Any help is much appreciated!
Hi, I have the same problem you faced. Category and gender are categorical variables where as the rest are continuos. This is how I did my design:
design = ~ category + gender + scale(age, center = TRUE) + scale(fatmass, center = TRUE) + scale(bmi, center = TRUE) + scale(fastingGlucose, center = TRUE))
But still the message is coming as "..the design formula contains one or more numeric variables that have mean or standard deviation larger than 5 (an arbitrary threshold to trigger this message). it is generally a good idea to center and scale numeric variables in the design to improve GLM convergence."
Therefore, could please help in the following my questions: 1. What is wrong in my design? 2. How and where exactly I can use cut function ? you may use the above design to show how to use cut()? Do you think you can explaine me? Thanks!
Can you instead create new scaled variables instead of using
scale()
directly in the design? This helps DESeq2's warning and error code for checking for design issues.Thanks Michael! The message is not coming anymore!

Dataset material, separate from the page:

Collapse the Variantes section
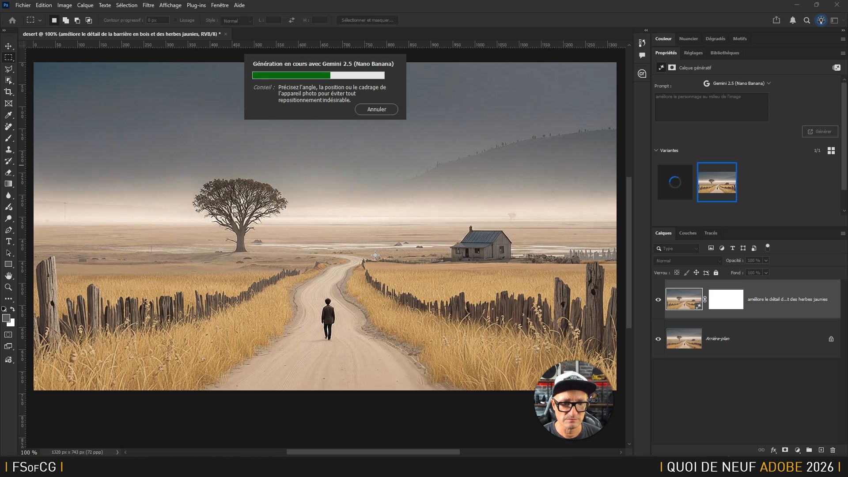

However, did not see difference in the gene expression level. I mean the number and type of expressed genes are the same in my analysis (scaling could not make my genes to be different in number or type comparing with my DESeq analysis with the same colData but unscaled).
The warning is to help with model fitting. You may obtain the same fit but faster for example, or it may fail with badly scaled covariates.
Hi there :)
I think the main problem comes from not creating new scaled variables. That is the issue I had with the cut variables. Even though I was cutting them, I wasn't creating a new variable. Make sure to add the new variables to your colData! Hope it works!